--- Data lines ---
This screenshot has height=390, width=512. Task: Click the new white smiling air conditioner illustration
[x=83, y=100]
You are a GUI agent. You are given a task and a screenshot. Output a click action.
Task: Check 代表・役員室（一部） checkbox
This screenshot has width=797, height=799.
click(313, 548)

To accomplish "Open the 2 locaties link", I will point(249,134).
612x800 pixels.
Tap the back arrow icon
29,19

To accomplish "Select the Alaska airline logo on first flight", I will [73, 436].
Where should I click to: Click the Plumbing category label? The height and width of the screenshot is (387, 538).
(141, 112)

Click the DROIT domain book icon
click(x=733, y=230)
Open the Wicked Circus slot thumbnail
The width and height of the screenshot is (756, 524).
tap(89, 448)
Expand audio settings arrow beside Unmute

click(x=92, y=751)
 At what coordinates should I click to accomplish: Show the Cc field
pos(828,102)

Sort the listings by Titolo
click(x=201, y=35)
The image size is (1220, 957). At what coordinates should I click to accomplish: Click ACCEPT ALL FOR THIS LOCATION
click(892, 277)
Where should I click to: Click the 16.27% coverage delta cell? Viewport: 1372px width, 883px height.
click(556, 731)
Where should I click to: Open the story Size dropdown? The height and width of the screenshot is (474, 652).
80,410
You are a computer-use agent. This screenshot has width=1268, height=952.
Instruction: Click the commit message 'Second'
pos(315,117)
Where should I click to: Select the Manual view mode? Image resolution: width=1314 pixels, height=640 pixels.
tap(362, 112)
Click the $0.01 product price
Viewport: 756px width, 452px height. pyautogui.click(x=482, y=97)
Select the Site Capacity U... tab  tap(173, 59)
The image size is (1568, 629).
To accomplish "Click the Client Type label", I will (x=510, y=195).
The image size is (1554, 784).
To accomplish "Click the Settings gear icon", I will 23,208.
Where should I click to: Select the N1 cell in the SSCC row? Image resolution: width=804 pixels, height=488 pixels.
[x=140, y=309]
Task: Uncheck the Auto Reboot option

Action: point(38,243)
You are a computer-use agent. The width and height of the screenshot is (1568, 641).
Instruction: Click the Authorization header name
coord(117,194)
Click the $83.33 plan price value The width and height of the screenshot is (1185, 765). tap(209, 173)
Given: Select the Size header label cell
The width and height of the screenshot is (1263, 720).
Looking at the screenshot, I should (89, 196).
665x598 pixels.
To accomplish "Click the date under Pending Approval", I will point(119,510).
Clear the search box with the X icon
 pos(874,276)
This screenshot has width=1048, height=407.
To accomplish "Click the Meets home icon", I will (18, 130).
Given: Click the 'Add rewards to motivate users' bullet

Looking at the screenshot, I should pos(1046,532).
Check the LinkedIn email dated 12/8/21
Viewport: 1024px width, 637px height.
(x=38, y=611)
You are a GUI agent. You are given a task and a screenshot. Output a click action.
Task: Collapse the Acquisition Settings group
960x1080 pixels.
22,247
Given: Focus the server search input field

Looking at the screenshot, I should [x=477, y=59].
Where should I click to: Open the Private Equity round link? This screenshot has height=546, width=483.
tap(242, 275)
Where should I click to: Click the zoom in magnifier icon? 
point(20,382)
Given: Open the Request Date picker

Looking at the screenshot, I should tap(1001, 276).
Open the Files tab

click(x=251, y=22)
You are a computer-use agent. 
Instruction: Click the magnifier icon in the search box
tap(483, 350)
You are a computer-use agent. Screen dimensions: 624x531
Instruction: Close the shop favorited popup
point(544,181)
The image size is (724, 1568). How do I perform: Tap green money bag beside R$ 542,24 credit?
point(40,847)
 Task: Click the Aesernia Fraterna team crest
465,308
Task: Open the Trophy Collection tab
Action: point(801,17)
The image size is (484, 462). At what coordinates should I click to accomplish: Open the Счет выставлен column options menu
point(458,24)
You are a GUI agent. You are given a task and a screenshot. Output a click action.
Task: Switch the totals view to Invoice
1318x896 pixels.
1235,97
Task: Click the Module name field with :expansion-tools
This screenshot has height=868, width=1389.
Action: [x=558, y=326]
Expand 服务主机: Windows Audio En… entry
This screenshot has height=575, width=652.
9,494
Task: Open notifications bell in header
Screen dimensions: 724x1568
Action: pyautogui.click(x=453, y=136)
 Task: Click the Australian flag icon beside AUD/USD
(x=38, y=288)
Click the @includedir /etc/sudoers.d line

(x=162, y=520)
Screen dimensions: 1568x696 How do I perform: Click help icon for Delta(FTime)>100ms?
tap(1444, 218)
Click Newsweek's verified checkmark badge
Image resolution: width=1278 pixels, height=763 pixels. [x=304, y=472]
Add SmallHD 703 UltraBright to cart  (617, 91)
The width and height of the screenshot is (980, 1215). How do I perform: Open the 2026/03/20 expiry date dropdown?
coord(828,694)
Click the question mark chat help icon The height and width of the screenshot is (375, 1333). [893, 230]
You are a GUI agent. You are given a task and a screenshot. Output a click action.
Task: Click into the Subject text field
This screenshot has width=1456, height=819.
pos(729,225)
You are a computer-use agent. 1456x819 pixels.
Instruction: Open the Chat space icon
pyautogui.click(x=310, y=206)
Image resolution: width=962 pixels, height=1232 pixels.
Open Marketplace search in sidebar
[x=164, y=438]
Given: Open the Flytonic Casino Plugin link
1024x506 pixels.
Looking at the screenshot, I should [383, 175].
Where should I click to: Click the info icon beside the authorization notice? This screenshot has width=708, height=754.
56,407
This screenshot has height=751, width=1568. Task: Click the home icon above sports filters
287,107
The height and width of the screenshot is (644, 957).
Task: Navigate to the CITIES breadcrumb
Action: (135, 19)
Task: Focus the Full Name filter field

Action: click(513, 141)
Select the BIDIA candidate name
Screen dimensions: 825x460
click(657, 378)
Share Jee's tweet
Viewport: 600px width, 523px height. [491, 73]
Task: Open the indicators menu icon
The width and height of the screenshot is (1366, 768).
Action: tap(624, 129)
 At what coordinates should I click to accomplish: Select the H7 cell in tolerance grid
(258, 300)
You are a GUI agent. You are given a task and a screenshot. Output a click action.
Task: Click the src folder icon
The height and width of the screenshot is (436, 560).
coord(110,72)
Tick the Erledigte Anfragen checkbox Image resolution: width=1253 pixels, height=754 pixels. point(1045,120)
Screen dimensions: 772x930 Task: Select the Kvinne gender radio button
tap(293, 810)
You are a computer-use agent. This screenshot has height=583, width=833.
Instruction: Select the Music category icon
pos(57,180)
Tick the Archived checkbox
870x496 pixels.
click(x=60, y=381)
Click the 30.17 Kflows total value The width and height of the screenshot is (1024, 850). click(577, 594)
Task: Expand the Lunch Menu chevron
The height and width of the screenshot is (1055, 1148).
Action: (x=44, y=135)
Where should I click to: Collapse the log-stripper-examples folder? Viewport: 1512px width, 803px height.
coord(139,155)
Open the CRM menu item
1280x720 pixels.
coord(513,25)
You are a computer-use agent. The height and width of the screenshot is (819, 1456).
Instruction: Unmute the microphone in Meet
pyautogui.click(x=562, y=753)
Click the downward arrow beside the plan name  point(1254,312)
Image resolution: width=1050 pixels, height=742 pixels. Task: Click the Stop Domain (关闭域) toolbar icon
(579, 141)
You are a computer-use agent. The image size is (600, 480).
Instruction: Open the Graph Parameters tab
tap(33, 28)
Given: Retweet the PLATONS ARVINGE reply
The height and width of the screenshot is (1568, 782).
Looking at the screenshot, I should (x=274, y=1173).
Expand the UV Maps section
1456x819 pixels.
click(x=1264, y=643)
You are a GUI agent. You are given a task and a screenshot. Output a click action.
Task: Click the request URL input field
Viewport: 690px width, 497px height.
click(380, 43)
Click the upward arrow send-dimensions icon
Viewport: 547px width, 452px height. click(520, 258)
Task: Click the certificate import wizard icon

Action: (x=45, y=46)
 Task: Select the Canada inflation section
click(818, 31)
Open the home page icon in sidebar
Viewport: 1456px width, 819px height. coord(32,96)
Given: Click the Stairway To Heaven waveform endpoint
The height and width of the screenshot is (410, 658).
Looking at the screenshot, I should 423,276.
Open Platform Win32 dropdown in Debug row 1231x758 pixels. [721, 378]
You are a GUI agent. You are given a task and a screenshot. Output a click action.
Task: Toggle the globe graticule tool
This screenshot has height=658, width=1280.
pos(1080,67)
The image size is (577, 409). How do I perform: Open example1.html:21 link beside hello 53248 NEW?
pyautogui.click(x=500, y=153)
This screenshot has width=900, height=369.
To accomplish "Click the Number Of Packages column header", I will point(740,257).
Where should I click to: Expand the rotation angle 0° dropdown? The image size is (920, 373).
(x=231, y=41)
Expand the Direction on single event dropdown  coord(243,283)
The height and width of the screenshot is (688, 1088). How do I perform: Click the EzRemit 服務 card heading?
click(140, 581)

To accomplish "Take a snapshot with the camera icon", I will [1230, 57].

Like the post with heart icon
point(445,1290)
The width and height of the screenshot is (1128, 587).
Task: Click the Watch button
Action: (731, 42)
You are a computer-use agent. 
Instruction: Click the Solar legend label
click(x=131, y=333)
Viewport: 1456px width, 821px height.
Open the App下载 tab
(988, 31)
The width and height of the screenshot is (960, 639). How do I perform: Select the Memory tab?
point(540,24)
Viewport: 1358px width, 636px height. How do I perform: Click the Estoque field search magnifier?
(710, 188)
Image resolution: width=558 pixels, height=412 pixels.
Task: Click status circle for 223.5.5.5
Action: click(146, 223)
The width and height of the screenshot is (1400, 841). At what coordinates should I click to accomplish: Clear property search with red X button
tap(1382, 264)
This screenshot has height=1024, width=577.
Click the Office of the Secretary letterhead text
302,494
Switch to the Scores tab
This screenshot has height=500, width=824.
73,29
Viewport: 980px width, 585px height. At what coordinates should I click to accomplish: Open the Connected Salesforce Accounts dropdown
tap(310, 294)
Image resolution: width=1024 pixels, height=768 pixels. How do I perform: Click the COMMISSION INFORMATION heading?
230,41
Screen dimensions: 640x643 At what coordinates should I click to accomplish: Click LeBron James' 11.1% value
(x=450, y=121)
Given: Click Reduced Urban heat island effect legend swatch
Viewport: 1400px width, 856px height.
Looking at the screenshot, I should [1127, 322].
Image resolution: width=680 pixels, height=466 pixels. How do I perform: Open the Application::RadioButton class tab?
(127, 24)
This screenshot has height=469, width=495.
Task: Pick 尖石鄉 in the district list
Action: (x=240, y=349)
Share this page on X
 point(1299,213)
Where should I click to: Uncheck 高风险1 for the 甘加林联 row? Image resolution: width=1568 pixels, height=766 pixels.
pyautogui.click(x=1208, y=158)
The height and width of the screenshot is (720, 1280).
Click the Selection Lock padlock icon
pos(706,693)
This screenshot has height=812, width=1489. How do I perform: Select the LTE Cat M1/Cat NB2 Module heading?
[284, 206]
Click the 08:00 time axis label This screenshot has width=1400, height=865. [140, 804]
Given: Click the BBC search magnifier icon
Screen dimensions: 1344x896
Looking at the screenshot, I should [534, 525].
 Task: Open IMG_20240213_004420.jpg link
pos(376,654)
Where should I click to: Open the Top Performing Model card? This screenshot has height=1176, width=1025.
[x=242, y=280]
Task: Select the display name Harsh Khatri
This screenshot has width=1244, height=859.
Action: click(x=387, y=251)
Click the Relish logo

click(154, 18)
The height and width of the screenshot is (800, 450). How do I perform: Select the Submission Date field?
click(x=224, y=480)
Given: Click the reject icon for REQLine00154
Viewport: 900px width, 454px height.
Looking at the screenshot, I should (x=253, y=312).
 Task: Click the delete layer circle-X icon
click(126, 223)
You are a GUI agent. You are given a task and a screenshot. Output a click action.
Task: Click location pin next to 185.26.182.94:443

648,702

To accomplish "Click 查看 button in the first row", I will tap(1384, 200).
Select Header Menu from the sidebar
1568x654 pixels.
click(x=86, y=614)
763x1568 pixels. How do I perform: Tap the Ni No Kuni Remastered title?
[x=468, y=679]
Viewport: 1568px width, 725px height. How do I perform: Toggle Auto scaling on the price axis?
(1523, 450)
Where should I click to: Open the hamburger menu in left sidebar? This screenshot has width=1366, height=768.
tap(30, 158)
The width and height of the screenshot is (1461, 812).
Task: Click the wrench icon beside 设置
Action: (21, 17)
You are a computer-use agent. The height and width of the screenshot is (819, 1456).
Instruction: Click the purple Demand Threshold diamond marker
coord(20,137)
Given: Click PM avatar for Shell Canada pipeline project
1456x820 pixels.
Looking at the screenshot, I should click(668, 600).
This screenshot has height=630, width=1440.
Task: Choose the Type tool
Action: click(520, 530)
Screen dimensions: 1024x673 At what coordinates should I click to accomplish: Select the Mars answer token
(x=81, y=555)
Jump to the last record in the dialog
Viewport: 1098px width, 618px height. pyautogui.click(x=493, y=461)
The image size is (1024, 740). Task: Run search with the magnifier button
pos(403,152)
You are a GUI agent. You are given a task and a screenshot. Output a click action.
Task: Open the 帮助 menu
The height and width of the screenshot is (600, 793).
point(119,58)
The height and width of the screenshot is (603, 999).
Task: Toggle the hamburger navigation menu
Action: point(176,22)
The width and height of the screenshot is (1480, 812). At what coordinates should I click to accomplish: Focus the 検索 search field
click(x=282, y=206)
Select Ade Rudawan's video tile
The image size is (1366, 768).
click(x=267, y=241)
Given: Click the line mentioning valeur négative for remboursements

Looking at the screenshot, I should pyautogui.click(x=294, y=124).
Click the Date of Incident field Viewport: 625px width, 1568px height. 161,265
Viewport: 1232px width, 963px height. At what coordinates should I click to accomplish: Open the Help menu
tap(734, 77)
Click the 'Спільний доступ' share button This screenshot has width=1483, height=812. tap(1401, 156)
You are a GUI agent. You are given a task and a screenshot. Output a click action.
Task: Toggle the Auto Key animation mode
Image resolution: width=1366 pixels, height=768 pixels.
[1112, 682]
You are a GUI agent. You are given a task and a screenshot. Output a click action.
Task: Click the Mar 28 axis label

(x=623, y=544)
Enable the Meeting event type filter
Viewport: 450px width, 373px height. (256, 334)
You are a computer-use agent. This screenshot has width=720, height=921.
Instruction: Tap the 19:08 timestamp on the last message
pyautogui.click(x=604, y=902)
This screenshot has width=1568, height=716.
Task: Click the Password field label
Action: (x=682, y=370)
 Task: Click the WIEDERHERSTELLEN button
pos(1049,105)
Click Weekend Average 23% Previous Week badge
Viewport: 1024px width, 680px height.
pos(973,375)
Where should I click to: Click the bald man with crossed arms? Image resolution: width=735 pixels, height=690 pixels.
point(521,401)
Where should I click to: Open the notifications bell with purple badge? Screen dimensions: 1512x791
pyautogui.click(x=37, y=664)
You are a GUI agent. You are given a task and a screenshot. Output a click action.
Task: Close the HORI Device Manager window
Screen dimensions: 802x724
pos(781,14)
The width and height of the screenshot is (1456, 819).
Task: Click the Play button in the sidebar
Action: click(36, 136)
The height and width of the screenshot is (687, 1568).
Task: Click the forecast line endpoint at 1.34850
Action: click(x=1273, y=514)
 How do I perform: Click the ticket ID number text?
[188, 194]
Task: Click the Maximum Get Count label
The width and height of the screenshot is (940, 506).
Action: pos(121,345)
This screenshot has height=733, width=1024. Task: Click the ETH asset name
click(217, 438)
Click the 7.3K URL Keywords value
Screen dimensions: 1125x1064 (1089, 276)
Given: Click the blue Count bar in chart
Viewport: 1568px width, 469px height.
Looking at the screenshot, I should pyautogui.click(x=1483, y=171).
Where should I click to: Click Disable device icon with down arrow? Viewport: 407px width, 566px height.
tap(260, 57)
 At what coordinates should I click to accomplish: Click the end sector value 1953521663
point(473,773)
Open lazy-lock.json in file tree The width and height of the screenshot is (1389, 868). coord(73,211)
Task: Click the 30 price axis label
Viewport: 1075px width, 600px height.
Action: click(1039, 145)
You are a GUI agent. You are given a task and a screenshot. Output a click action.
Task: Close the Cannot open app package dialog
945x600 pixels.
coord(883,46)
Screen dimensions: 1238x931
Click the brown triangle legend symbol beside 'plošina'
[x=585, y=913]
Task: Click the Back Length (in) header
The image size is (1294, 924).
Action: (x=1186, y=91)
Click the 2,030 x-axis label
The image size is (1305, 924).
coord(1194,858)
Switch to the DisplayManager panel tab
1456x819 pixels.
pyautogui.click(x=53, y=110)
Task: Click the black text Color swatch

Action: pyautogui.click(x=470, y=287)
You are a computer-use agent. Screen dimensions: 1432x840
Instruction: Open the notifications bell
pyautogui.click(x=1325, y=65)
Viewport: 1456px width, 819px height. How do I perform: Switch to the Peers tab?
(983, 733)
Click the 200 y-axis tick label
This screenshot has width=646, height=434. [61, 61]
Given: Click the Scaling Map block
---
**To do:** Reproduce the lines of the records above, from the first line up to and including the line containing "Select the Site".

**Worked solution:**
This screenshot has height=390, width=512. Task: Click the new white smiling air conditioner illustration
[x=83, y=100]
You are a GUI agent. You are given a task and a screenshot. Output a click action.
Task: Check 代表・役員室（一部） checkbox
This screenshot has width=797, height=799.
click(313, 548)

To accomplish "Open the 2 locaties link", I will point(249,134).
612x800 pixels.
Tap the back arrow icon
29,19

To accomplish "Select the Alaska airline logo on first flight", I will [73, 436].
Where should I click to: Click the Plumbing category label? The height and width of the screenshot is (387, 538).
(141, 112)

Click the DROIT domain book icon
click(x=733, y=230)
Open the Wicked Circus slot thumbnail
The width and height of the screenshot is (756, 524).
tap(89, 448)
Expand audio settings arrow beside Unmute

click(x=92, y=751)
 At what coordinates should I click to accomplish: Show the Cc field
pos(828,102)

Sort the listings by Titolo
click(x=201, y=35)
The image size is (1220, 957). At what coordinates should I click to accomplish: Click ACCEPT ALL FOR THIS LOCATION
click(892, 277)
Where should I click to: Click the 16.27% coverage delta cell? Viewport: 1372px width, 883px height.
click(556, 731)
Where should I click to: Open the story Size dropdown? The height and width of the screenshot is (474, 652).
80,410
You are a computer-use agent. This screenshot has width=1268, height=952.
Instruction: Click the commit message 'Second'
pos(315,117)
Where should I click to: Select the Manual view mode? Image resolution: width=1314 pixels, height=640 pixels.
tap(362, 112)
Click the $0.01 product price
Viewport: 756px width, 452px height. pyautogui.click(x=482, y=97)
Select the Site Capacity U... tab  tap(173, 59)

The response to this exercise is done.